While at the arduous and oppressive school, he read Rousseau and Goethe and discussed Classical ideals with his classmates. At school, he wrote his first play, The Robbers, about a group of naïve revolutionaries and their tragic failure.
Following the performance of Die Räuber (The Robbers) in Mannheim in 1781 he was arrested and forbidden to publish any further works. He fled Stuttgart in 1783 coming via Leipzig and Dresden to Weimar in 1787. In 1789 he was appointed professor of History and Philosophy in Jena, where he wrote only historical works. He returned to Weimar in 1799, where Goethe convinced him to return to playwriting. He and Goethe founded the Weimar Theater which became the leading theater in Germany, leading to a dramatic renaissance. He remained in Weimar until his death at 45 from tuberculosis.
Schiller was the only son, beside five sisters, of Johann Kaspar Schiller (1733-1796), and Elisabeth Dorothea Kodweiß (1732-1802). On February 1802 he married Charlotte von Lengefeld (1766-1826). Four children were born between 1793 and 1804. The sons Karl and Ernst and the daughters Luise and Emilie. The grandchild of Emilie, Baron Alexander of Gleichen-Rußwurm, died in 1947 at Baden-Baden, Germany. He was the last living descendant of Schiller.
Schiller wrote many philosophical papers on ethics and aesthetics, finding that beauty must be conceived in the mind by applying reason to the senses and emotions. He developed the concept of the Schöne Seele (beautiful soul), a human being whose emotions have been educated by his reason, so that Pflicht und Neigung (duty and inclination) are no longer in conflict with one another. His philosophy glorified heroic statesmanship and helped to oppose the oligarchical duchies of his time to create the Weimar Renaissance.
The Aesthetic Letters
A pivotal work by Schiller was On the Aesthetic Education of Man in a series of Letters, (Über die ästhetische Erziehung des Menschen in einer Reihe von Briefen) which was inspired by the great disappointment Schiller felt about the French Revolution. He had hoped that it would be an American-style revolution, leading to the formation of a constitutional republic. Instead, it became a bloodbath. Schiller wrote that "a great moment has found a little people," and wrote the Letters as a philosophical inquiry into what had gone wrong, and how to prevent such tragedies in the future. In the Letters he asserts that it is possible to elevate the moral character of a people, by first touching their souls with beauty, an idea that is also found in his poem Die Künstler (The Artists): "Only through Beauty's morning-gate, dost thou penetrate the land of knowledge."
On the philosophical side, Letters put forth the notion of Stofftrieb ("the sensuous drive") and Formtrieb ("the formal drive").

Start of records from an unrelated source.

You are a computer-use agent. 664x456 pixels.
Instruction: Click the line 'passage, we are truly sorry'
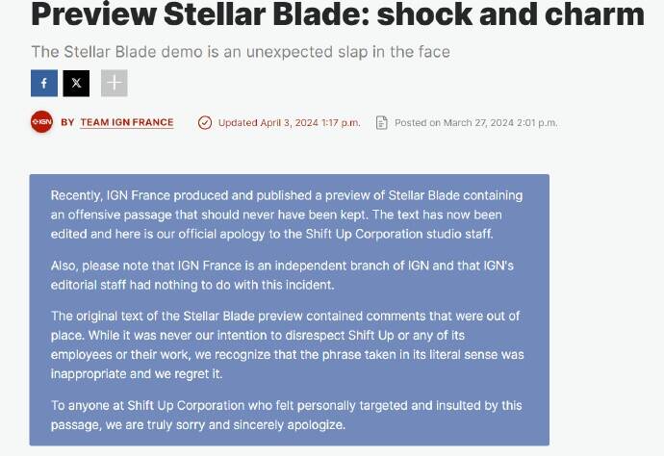click(x=197, y=424)
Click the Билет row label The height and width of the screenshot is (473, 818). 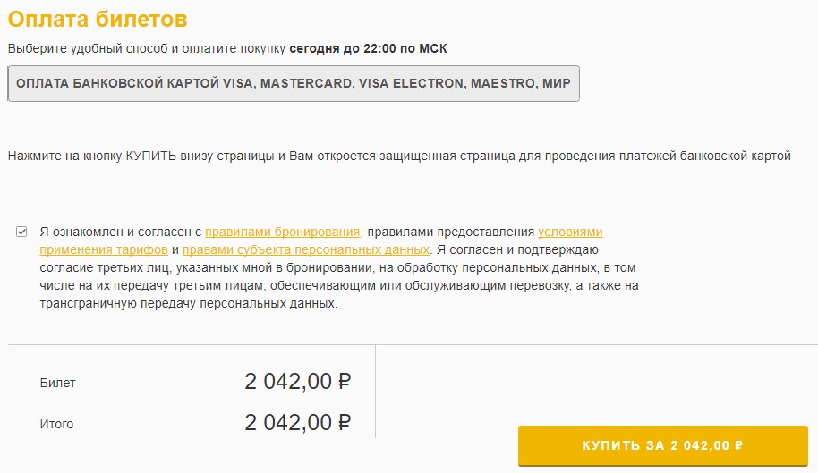pyautogui.click(x=58, y=383)
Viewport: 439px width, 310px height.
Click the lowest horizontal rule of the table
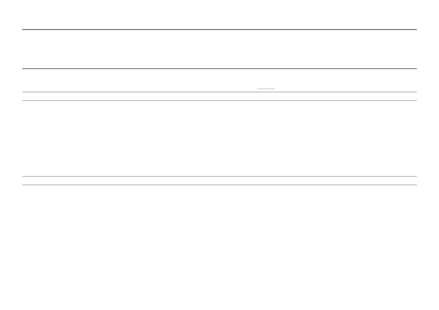[x=219, y=185]
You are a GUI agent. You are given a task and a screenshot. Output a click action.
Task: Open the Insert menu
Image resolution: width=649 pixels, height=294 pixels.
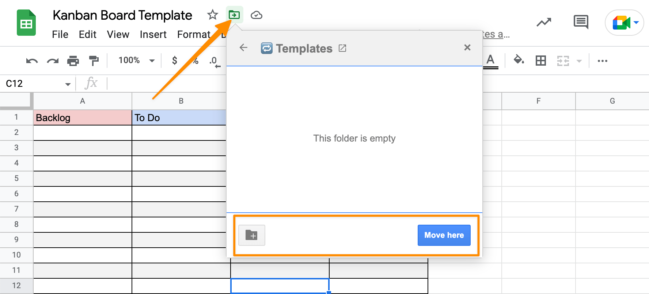coord(153,35)
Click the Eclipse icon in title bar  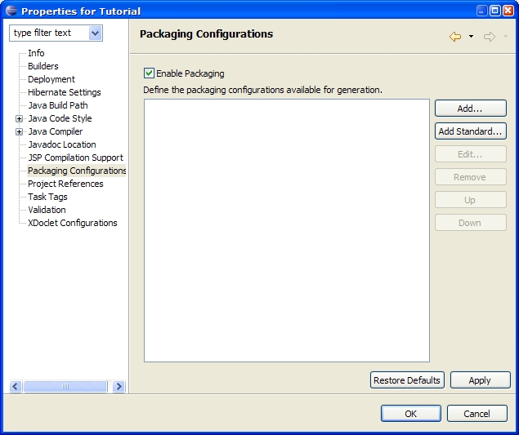pyautogui.click(x=11, y=11)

In a comment to Immanuel Kant's philosophy, Schiller transcends Kant's dualism between Form and Stoff, with the notion of Spieltrieb ("the play drive") as a source of beauty and contentment. On the basis of Spieltrieb, Schiller sketches in Letters a future ideal state (an utopia), where everyone will be content, and everything will be beautiful, thanks to the free play of Spieltrieb. Being a typical construct of philosophical romanticism, Schiller's focus on the dialectical interplay between Form and Stoff has inspired a wide range of succeeding aesthetic philosophical theory.
For his achievements, Schiller was ennobled in 1802 by the Duke of Weimar. His name changed from Johann Christoph Friedrich Schiller to Johann Christoph Friedrich von Schiller.
- "Against stupidity the gods themselves contend in vain." — Maid of Orleans
Musical settings of Schiller's poems
Ludwig van Beethoven said that a great poem is more difficult to set to music than a merely good one, because the composer must improve upon the poem. In that regard, he said that Schiller's poems were greater than those of Goethe, and perhaps that is why there are relatively few famous musical settings of Schiller's poems. Two notable exceptions are Beethoven's setting of An die Freude (Ode to Joy) in the final movement of the Ninth Symphony, and the choral setting of Nanie by Johannes Brahms.
- Die Räuber or The Robbers (1781)
- Kabale und Liebe or Intrigue and Love (1784)
- Don Carlos, Infant von Spanien or Don Carlos (1787)
- Wallenstein (1800) (translated from a manuscript copy into English as The Piccolomini and Death of Wallenstein by Coleridge in 1800)
- Die Jungfrau von Orleans or The Maid of Orleans (1801)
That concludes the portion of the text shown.